/atop

System and process monitor for Linux

Primary LanguageCGNU General Public License v2.0GPL-2.0

Created/maintained by Gerlof Langeveld gerlof.langeveld@atoptool.nl

Introduction

Atop is an ASCII full-screen performance monitor for Linux that is capable of reporting the activity of all processes (even if processes have finished during the interval), daily logging of system and process activity for long-term analysis, highlighting overloaded system resources by using colors, etcetera. At regular intervals, it shows system-level activity related to the CPU, memory, swap, disks (including LVM) and network layers, and for every process (and thread) it shows e.g. the CPU utilization, memory growth, disk utilization, priority, username, state, and exit code. In combination with the optional kernel module netatop, it even shows network activity per process/thread. In combination with the optional daemon atopgpud, it also shows GPU activity on system level and process level.

Highlights

The command atop has some major advantages compared to other performance monitoring tools:

  • Text mode for details and bar graph mode for global overview. In text mode details are shown about the utilization of system resources and the resource consumption by processes. In bar graph mode a (character-based) graphical overview is given about the utilization of the processors, disks, network interfaces and memory on system level.
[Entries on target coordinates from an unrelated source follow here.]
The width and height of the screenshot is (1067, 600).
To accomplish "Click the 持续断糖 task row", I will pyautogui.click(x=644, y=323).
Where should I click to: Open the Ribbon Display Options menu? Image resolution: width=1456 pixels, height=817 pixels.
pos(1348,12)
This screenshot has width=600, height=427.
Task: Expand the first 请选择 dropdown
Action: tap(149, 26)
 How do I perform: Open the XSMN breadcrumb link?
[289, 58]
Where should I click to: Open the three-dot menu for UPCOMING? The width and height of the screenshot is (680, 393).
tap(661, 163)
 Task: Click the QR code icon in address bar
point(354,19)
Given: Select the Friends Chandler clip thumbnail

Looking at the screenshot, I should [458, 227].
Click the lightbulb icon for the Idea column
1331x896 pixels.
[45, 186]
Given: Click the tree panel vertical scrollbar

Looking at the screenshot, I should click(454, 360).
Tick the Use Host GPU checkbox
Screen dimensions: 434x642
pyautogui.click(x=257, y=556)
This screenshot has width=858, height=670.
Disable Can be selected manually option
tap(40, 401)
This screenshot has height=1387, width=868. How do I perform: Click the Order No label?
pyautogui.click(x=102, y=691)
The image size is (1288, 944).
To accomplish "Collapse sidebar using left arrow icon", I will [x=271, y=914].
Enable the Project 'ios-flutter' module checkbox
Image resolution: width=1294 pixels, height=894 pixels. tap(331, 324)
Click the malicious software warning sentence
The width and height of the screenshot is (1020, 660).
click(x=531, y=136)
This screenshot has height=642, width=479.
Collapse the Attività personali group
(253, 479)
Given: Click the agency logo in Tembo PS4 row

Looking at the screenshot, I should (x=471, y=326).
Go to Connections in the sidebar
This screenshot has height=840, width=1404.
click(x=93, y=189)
  • Resource consumption by all processes. It shows the resource consumption by all processes that were active during the interval, so also the resource consumption by those processes that have finished during the interval.

  • Utilization of all relevant resources. Obviously it shows system-level counters concerning utilization of cpu and memory/swap, however it also shows disk I/O and network utilization counters on system level.

  • Permanent logging of resource utilization. It is able to store raw counters in a file for long-term analysis on system level and process level. These raw counters are compressed at the moment of writing to minimize disk space usage. By default, the daily logfiles are preserved for 28 days. System activity reports can be generated from a logfile by using the atopsar command.

  • Highlight critical resources. It highlights resources that have (almost) reached a critical load by using colors for the system statistics.

  • Scalable window width. It is able to add or remove columns dynamically at the moment that you enlarge or shrink the width of your window.

  • Resource consumption by individual threads. It is able to show the resource consumption for each thread within a process.

  • Watch activity only. By default, it only shows system resources and processes that were really active during the last interval, so output related to resources or processes that were completely passive during the interval is by default suppressed.

  • Watch deviations only. For the active system resources and processes, only the load during the last interval is shown (not the accumulated utilization since system boot or process startup).

  • Accumulated process activity per user. For each interval, it is able to accumulate the resource consumption for all processes per user.

  • Accumulated process activity per program. For each interval, it is able to accumulate the resource consumption for all processes with the same name.

  • Accumulated process activity per container. For each interval, it is able to accumulate the resource consumption for all processes within the same container.

  • Network activity per process. In combination with the optional kernel module netatop or the BPF module netatop-bpf, it shows process-level counters concerning the number of TCP and UDP packets transferred, and the consumed network bandwidth per process.

  • GPU activity on system level and per process. In combination with the optional daemon atopgpud, it shows system-level and process-level counters concerning the load and memory utilization per GPU.